Robin leans back with a low whistle.

 

“Well that’s certainly an interesting tale.”

 

“There’s an angry murderous blonde in my apartment. Interesting doesn’t cover it.”

 

“Not for the first time, either.”

 

Killian scowls. “They’re not usually dead.”

 

“Well as the husband of your lawyer I’m both relieved and somewhat worried you felt the need to qualify that statement.”

 

“You know what I mean.”

 

“Killian.” Robin leans forward, brow furrowed in concert, and Killian feels his heart sink. “How much have you been drinking lately?”

 

Killian can’t quite meet his eyes, scrubbing his hand over his face, and he cant exactly deny it. Not when it’s not even 10am and he’s halfway through his third glass.

 

“Enough. Too much, I expect. But I’m not imagining her, Rob. She  _ spoke  _ to me.”

 

“Did she tell you to change your ways by Christmas Day or you’ll end up unloved and pickled?”

 

“Charming.” Killian lowers his voice slightly, aware of the barmaids eyes on the back of his head. “She wants me out of her home.”

 

“Her home?”

 

“That’s what she seems to think.” He shakes his head and laughs bitterly. “You don’t believe me.”

 

“Do you find this tale particuarly believeable?”

 

“Well, no. No, but -”

 

“Killian.” Robin reaches over and gently takes the glass from his hand, his face softening into that oh so sympathetic expression that Killian has spent most of the last two years railing against. “There’s no such thing as ghosts.”

 

\---

 

He lets the door creak close behind him, almost holding his breath as he peers down the corridor leading to the living room and then back toward the bedroom.

 

“No such thing,” he reminds himself. “No such thing.”

 

“ _ You! _ ”

 

The shriek seems to echo around the apartment followed by a gust of wind that sends Killian flailing back against the front door only for her to appear directly in front of him, her beautiful face screwed up in fury and her fist half an inch from his nose.

 

“Oh bloody  _ hell _ !”

 

“What are you doing back here?!” she hisses.

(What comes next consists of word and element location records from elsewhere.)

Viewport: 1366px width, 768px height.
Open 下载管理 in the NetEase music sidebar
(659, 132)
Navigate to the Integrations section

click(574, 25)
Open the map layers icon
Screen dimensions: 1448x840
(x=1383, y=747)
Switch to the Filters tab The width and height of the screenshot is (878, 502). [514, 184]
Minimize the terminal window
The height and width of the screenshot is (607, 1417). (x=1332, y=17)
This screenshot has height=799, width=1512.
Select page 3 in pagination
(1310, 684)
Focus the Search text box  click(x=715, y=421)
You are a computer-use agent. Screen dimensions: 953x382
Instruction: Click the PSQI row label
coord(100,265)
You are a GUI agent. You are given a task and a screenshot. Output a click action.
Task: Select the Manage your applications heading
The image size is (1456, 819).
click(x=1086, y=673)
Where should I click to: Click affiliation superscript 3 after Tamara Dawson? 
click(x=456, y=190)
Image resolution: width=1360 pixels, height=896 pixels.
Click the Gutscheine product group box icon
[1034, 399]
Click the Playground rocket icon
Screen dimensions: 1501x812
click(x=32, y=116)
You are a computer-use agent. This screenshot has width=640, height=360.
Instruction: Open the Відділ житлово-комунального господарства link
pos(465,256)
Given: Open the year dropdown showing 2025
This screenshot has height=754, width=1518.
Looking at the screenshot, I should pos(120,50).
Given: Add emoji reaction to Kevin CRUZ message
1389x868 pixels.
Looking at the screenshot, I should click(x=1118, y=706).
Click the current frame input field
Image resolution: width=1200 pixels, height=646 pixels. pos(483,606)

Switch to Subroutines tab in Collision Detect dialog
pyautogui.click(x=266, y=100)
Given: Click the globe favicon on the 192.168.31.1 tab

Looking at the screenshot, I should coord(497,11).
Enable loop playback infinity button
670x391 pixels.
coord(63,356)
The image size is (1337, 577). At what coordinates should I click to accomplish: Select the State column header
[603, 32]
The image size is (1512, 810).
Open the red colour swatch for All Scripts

Killian shakes his head.

 

“Losing my mind entirely it would seem. Do excuse me, if I’m to go completely mad I’d prefer to do it in the comfort of my bed.”

 

“My bed,” she spits, and without meaning to he feels the smirk pulling at the corner of his mouth.

 

“I’m flattered,” he says, “but that’s a rather complicated level of self-pleasure wouldn’t you agree?”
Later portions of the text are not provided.